Reproduce the data below, changing each "GUI agent" to "interface agent" and leaving all other text unchanged.

Records for processing
:::::
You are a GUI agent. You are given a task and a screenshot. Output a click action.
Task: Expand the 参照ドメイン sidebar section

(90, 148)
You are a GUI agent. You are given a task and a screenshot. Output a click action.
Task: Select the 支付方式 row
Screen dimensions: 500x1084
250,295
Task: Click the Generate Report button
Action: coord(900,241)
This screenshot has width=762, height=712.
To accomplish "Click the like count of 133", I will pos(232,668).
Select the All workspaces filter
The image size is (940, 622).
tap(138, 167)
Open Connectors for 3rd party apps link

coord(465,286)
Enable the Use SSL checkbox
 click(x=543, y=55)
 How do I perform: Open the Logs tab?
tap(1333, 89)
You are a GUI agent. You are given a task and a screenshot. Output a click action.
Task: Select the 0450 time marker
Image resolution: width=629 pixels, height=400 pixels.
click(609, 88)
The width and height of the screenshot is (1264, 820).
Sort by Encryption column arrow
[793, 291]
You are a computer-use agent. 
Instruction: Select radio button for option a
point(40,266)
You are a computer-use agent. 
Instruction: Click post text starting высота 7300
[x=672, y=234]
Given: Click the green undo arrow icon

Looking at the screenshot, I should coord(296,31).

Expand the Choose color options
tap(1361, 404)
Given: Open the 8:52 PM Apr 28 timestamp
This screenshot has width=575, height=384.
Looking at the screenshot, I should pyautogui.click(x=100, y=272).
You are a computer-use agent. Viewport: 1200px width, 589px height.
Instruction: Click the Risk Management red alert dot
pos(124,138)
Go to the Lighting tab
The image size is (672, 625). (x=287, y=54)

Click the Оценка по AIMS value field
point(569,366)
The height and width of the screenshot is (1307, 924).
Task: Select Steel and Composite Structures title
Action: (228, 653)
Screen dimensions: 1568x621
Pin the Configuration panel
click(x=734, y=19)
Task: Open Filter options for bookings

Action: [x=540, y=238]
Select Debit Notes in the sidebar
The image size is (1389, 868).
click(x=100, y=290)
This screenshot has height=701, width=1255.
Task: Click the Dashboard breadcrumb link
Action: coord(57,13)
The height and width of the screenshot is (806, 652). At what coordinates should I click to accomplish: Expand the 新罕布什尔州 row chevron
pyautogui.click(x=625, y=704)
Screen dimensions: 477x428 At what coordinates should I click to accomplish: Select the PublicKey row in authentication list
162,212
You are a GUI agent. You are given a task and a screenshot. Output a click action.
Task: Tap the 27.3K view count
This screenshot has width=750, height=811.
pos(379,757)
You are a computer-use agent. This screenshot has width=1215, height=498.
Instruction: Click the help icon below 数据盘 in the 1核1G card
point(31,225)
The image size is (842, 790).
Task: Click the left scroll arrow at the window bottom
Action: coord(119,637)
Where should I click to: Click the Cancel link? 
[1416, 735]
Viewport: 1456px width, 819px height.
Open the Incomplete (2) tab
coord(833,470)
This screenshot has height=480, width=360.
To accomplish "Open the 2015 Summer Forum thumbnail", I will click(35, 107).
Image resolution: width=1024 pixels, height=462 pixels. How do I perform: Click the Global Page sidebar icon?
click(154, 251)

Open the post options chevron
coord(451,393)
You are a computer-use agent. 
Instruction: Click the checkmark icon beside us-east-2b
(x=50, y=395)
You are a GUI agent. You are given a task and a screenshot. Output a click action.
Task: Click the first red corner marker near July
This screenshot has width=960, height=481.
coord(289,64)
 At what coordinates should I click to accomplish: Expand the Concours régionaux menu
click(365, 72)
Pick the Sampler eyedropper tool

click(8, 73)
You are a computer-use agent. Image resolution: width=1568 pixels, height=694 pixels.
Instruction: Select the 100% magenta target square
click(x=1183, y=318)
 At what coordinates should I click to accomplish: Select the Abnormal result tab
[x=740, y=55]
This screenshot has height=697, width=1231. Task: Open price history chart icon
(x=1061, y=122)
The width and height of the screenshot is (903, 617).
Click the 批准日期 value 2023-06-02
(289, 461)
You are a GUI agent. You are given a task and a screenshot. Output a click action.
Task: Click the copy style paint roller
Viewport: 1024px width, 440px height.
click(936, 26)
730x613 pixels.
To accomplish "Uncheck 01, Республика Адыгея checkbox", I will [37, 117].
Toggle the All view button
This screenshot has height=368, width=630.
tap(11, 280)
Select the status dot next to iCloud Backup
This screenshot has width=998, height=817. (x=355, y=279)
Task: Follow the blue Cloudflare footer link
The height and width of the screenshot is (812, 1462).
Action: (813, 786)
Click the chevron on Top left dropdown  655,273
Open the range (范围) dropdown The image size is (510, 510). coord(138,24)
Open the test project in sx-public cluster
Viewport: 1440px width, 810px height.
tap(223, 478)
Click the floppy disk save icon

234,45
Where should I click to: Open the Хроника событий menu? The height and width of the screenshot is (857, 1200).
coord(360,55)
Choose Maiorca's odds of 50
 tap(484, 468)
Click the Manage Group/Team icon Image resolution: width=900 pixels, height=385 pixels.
:::::
Response for this exercise
You are a interface agent. You are given a task and a screenshot. Output a click action.
Task: Expand the 参照ドメイン sidebar section

(90, 148)
You are a interface agent. You are given a task and a screenshot. Output a click action.
Task: Select the 支付方式 row
Screen dimensions: 500x1084
250,295
Task: Click the Generate Report button
Action: coord(900,241)
This screenshot has width=762, height=712.
To accomplish "Click the like count of 133", I will pos(232,668).
Select the All workspaces filter
The image size is (940, 622).
tap(138, 167)
Open Connectors for 3rd party apps link

coord(465,286)
Enable the Use SSL checkbox
 click(x=543, y=55)
 How do I perform: Open the Logs tab?
tap(1333, 89)
You are a interface agent. You are given a task and a screenshot. Output a click action.
Task: Select the 0450 time marker
Image resolution: width=629 pixels, height=400 pixels.
click(609, 88)
The width and height of the screenshot is (1264, 820).
Sort by Encryption column arrow
[793, 291]
You are a computer-use agent. 
Instruction: Select radio button for option a
point(40,266)
You are a computer-use agent. 
Instruction: Click post text starting высота 7300
[x=672, y=234]
Given: Click the green undo arrow icon

Looking at the screenshot, I should coord(296,31).

Expand the Choose color options
tap(1361, 404)
Given: Open the 8:52 PM Apr 28 timestamp
This screenshot has width=575, height=384.
Looking at the screenshot, I should pyautogui.click(x=100, y=272).
You are a computer-use agent. Viewport: 1200px width, 589px height.
Instruction: Click the Risk Management red alert dot
pos(124,138)
Go to the Lighting tab
The image size is (672, 625). (x=287, y=54)

Click the Оценка по AIMS value field
point(569,366)
The height and width of the screenshot is (1307, 924).
Task: Select Steel and Composite Structures title
Action: (228, 653)
Screen dimensions: 1568x621
Pin the Configuration panel
click(x=734, y=19)
Task: Open Filter options for bookings

Action: [x=540, y=238]
Select Debit Notes in the sidebar
The image size is (1389, 868).
click(x=100, y=290)
This screenshot has height=701, width=1255.
Task: Click the Dashboard breadcrumb link
Action: coord(57,13)
The height and width of the screenshot is (806, 652). At what coordinates should I click to accomplish: Expand the 新罕布什尔州 row chevron
pyautogui.click(x=625, y=704)
Screen dimensions: 477x428 At what coordinates should I click to accomplish: Select the PublicKey row in authentication list
162,212
You are a interface agent. You are given a task and a screenshot. Output a click action.
Task: Tap the 27.3K view count
This screenshot has width=750, height=811.
pos(379,757)
You are a computer-use agent. This screenshot has width=1215, height=498.
Instruction: Click the help icon below 数据盘 in the 1核1G card
point(31,225)
The image size is (842, 790).
Task: Click the left scroll arrow at the window bottom
Action: coord(119,637)
Where should I click to: Click the Cancel link? 
[1416, 735]
Viewport: 1456px width, 819px height.
Open the Incomplete (2) tab
coord(833,470)
This screenshot has height=480, width=360.
To accomplish "Open the 2015 Summer Forum thumbnail", I will click(35, 107).
Image resolution: width=1024 pixels, height=462 pixels. How do I perform: Click the Global Page sidebar icon?
click(154, 251)

Open the post options chevron
coord(451,393)
You are a computer-use agent. 
Instruction: Click the checkmark icon beside us-east-2b
(x=50, y=395)
You are a interface agent. You are given a task and a screenshot. Output a click action.
Task: Click the first red corner marker near July
This screenshot has width=960, height=481.
coord(289,64)
 At what coordinates should I click to accomplish: Expand the Concours régionaux menu
click(365, 72)
Pick the Sampler eyedropper tool

click(8, 73)
You are a computer-use agent. Image resolution: width=1568 pixels, height=694 pixels.
Instruction: Select the 100% magenta target square
click(x=1183, y=318)
 At what coordinates should I click to accomplish: Select the Abnormal result tab
[x=740, y=55]
This screenshot has height=697, width=1231. Task: Open price history chart icon
(x=1061, y=122)
The width and height of the screenshot is (903, 617).
Click the 批准日期 value 2023-06-02
(289, 461)
You are a interface agent. You are given a task and a screenshot. Output a click action.
Task: Click the copy style paint roller
Viewport: 1024px width, 440px height.
click(936, 26)
730x613 pixels.
To accomplish "Uncheck 01, Республика Адыгея checkbox", I will [37, 117].
Toggle the All view button
This screenshot has height=368, width=630.
tap(11, 280)
Select the status dot next to iCloud Backup
This screenshot has width=998, height=817. (x=355, y=279)
Task: Follow the blue Cloudflare footer link
The height and width of the screenshot is (812, 1462).
Action: (813, 786)
Click the chevron on Top left dropdown  655,273
Open the range (范围) dropdown The image size is (510, 510). coord(138,24)
Open the test project in sx-public cluster
Viewport: 1440px width, 810px height.
tap(223, 478)
Click the floppy disk save icon

234,45
Where should I click to: Open the Хроника событий menu? The height and width of the screenshot is (857, 1200).
coord(360,55)
Choose Maiorca's odds of 50
 tap(484, 468)
Click the Manage Group/Team icon Image resolution: width=900 pixels, height=385 pixels.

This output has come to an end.